Accela, a provider of civic engagement solutions for government has closed a new funding round on $143.5 million, representing the largest investment in a civic startup to date. The Series E funding was led by ABRY Partners, Landmark Partners, J.P. Morgan Private Equity Limited and Karlani Capital.
Accela will use the funding to make strategic acquisitions, to enhance user experience, and to develop new capabilities for the cloud-based Accela Civic Platform software.
According to IDC Government Insights, approximately $6.5 billion is expected to be spent on civic technologies in 2015, and the company aims to be “well positioned” to take advantage of that spend according to Daniel Kim of Bregal Sagemount, Accela’s original private equity backer.
“We made an original investment of $40 million in 2013, which was also significant for that time,” Kim tells CivSource. Bregal Sagemount runs a $650 million growth equity fund focused on a range of technology investments, civic tech companies like Accela represent one of those verticals. “When we first assessed this vertical, we realized the barriers to entry to have a technology company operate at scale within government services were very high. Accela has already been around the block and knows how to build that business.”

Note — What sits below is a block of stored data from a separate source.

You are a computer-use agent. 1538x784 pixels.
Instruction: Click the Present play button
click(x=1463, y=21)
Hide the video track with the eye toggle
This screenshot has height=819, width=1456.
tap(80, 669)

“The marketplace for government SaaS solutions is expanding rapidly as agencies look to increase service levels without significant capital expenditures,” said Maury Blackman, Accela President and CEO.
The latest funding round brings the total capital raised by the company to more than $200 million in the past 15 months, which includes the $40 million growth equity investment led by Bregal Sagemount in October 2013 and a $20 million in debt financing raised from Wells Fargo Capital Finance. Credit Suisse acted as the exclusive private placement agency to the company.
“We are just beginning to tap the potential of civic technology for government,” commented Tyler Wick of ABRY Partners and incoming board member. “We are investing not only in Accela’s differentiated and comprehensive Civic Platform offering, but also in the future impact that these solutions can have on government agencies and the communities they serve.”
“We expect the opportunity cycle to last for a long time as government works through modernization,” Kim adds. “The adoption of cloud services has already been more rapid than we expected initially, and we plan to continue being opportunistically acquisitive.” So far Accela has done six add-on acquisitions, Kim adds that a public offering could also be in the making for the company which would be a significant event for the nascent civic tech industry. “On the surface this government may look like a boring vertical but if you look under the hood there is a significant market opportunity,” Kim said.